Enfin, The Lancet met en lumière un paradoxe frappant : alors que les femmes sont souvent les plus exposées aux épidémies, elles sont sous-représentées dans les instances de décision et de gestion de l’épidémie du coronavirus. Les chercheuses prennent pour exemple le groupe de travail sur le coronavirus de la Maison Blanche aux États-Unis : sur 22 membres, seulement 2 sont des femmes.

 

Une précarité accrue

Près de 60 % des femmes dans le monde travaillent dans l’économie informelle, gagnant moins, épargnant moins et risquant davantage de basculer dans la pauvreté.
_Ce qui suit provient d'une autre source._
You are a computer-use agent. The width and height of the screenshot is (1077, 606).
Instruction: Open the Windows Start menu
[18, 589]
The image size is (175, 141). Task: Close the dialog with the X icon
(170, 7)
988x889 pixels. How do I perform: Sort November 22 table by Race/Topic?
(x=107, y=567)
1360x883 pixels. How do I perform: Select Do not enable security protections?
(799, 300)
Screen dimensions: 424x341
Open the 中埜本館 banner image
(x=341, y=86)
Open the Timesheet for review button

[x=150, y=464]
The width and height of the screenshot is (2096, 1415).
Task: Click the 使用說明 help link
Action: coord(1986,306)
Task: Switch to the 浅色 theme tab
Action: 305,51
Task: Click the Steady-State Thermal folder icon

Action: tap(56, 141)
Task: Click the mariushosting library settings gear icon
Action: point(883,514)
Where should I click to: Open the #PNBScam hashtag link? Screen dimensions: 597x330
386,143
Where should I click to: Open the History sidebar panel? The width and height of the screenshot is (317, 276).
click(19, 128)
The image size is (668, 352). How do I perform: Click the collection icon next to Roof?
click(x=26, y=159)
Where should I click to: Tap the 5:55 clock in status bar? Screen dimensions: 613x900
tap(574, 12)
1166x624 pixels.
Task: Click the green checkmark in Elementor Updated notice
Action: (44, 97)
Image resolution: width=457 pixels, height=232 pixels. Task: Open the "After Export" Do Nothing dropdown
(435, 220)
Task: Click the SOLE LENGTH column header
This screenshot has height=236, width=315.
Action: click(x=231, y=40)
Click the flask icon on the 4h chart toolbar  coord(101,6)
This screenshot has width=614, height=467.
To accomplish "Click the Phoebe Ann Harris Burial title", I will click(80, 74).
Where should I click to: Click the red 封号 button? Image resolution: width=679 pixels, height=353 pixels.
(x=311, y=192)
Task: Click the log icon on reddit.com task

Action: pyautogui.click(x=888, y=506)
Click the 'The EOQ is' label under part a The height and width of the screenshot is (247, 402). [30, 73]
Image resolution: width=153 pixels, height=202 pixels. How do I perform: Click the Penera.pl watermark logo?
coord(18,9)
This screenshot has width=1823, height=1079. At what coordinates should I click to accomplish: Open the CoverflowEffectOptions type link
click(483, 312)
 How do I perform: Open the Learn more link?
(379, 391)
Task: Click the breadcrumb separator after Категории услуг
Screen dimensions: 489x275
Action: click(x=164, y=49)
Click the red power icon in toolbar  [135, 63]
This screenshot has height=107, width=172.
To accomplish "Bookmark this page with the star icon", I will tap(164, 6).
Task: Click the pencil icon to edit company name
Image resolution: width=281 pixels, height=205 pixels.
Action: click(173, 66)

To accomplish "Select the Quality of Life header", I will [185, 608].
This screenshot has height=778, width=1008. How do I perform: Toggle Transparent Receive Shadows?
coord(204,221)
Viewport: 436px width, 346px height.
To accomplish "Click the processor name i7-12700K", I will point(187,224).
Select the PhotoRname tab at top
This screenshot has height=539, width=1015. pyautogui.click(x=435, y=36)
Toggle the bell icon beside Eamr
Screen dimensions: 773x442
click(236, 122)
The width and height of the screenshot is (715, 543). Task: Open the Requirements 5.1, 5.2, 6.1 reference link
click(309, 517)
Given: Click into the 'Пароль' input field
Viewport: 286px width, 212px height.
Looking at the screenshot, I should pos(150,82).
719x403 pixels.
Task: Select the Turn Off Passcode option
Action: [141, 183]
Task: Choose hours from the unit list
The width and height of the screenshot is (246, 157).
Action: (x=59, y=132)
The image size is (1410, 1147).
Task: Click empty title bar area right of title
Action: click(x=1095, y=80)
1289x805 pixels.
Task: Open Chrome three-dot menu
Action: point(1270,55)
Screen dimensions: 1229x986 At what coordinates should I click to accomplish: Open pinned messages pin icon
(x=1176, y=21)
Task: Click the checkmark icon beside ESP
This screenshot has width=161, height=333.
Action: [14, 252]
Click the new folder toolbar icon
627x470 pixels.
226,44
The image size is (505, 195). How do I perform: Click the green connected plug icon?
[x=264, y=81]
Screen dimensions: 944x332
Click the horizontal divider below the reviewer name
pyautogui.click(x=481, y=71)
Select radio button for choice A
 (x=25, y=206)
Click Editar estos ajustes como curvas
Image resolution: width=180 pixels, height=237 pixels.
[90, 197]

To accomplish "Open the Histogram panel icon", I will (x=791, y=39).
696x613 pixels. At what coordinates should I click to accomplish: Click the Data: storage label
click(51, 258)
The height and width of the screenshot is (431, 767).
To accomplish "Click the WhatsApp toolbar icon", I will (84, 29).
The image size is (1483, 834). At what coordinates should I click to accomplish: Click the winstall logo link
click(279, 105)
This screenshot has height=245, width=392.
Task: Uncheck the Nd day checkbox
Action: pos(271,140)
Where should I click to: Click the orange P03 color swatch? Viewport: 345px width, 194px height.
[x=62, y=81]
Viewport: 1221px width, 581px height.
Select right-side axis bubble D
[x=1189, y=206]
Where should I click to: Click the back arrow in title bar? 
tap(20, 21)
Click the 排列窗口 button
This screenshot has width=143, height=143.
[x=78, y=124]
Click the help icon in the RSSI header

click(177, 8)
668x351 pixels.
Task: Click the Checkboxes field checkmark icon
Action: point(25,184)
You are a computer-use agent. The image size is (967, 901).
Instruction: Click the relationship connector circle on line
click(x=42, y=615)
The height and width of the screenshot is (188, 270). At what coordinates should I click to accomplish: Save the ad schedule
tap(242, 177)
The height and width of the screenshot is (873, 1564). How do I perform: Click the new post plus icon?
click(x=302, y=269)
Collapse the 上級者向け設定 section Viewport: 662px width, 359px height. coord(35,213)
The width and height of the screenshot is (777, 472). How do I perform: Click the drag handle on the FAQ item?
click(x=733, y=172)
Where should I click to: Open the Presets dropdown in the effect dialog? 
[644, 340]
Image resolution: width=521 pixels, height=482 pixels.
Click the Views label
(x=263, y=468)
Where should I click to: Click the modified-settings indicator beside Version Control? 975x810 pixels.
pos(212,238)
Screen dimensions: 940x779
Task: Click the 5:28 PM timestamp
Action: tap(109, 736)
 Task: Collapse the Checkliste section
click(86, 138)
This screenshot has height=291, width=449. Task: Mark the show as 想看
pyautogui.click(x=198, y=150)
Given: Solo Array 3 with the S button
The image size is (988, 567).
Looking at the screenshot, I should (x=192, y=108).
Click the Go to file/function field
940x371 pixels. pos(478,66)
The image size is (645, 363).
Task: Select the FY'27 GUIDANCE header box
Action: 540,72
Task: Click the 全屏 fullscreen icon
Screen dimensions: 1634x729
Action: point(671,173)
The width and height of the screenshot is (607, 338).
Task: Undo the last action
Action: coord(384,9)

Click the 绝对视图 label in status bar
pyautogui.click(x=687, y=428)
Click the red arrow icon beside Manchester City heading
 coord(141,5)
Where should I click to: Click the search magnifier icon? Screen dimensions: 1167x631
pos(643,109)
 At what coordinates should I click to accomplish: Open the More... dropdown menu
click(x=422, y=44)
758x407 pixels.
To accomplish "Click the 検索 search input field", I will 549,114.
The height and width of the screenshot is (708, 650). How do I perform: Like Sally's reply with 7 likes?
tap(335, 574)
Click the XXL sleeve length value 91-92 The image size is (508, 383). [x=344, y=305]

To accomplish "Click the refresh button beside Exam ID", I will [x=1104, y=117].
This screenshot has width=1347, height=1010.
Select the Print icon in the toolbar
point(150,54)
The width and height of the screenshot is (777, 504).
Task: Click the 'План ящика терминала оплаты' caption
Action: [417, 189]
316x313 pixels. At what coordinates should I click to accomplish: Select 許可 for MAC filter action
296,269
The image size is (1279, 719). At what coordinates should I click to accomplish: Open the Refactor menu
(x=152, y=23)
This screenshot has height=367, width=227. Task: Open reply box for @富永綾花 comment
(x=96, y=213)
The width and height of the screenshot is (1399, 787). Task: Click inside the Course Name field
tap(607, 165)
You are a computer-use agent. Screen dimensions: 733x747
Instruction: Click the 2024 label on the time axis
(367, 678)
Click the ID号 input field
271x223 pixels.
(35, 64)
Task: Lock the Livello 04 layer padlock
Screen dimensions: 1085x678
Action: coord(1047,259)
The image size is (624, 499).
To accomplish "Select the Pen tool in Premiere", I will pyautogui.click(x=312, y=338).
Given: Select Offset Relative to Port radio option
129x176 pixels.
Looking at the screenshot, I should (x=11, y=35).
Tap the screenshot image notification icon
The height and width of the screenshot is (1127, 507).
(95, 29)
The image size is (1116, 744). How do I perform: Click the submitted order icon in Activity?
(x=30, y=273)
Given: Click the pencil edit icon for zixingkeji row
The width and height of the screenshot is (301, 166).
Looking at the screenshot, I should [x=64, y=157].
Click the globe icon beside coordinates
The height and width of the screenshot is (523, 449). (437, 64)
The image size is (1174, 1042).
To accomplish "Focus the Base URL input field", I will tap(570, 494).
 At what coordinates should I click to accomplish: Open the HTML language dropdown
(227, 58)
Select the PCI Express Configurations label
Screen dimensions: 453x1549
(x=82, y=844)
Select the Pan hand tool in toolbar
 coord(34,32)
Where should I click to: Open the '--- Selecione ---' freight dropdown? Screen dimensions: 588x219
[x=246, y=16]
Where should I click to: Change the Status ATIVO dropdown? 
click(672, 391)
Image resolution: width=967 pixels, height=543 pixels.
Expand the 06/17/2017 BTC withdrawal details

En Europe, environ un quart de ce travail « au noir » a trait aux services ménagers ou à la personne, secteurs très majoritairement féminins : garde d’enfants, ménage, aide à domicile… Celles qui vivent habituellement de ces travaux non déclarés sont privées de ces revenus durant le confinement et ne disposent d’aucune garantie de retrouver leur place à l’issue de la pandémie ni d’être indemnisées, faute d’avoir cotisé.

 

Les femmes, meilleures leaders que les hommes ?

Finissons sur une note encourageante ! Qu’ont en commun Taiwan, l’Islande, la Nouvelle-Zélande, la Finlande, le Danemark ou l’Allemagne ? Ces pays gèrent de façon exemplaire la crise sanitaire et sont dirigés par… des femmes. C’est le magazine Forbes qui, le premier l’a mis en lumière. La résilience, le pragmatisme, la bienveillance, l’entraide et l’humilité sont mentionnés comme les caractéristiques propres aux succès de ces femmes leaders. Des qualités dites « féminines », ce que certains ne manquent pas de dénoncer, à l’instar de la newsletter féministe Les Glorieuses, tandis que le site The conversation livre une analyse plus nuancée d’où il ressort que les pays les plus paritaires gèrent mieux la pandémie à l’instar des entreprises plus paritaires qui sont plus rentables.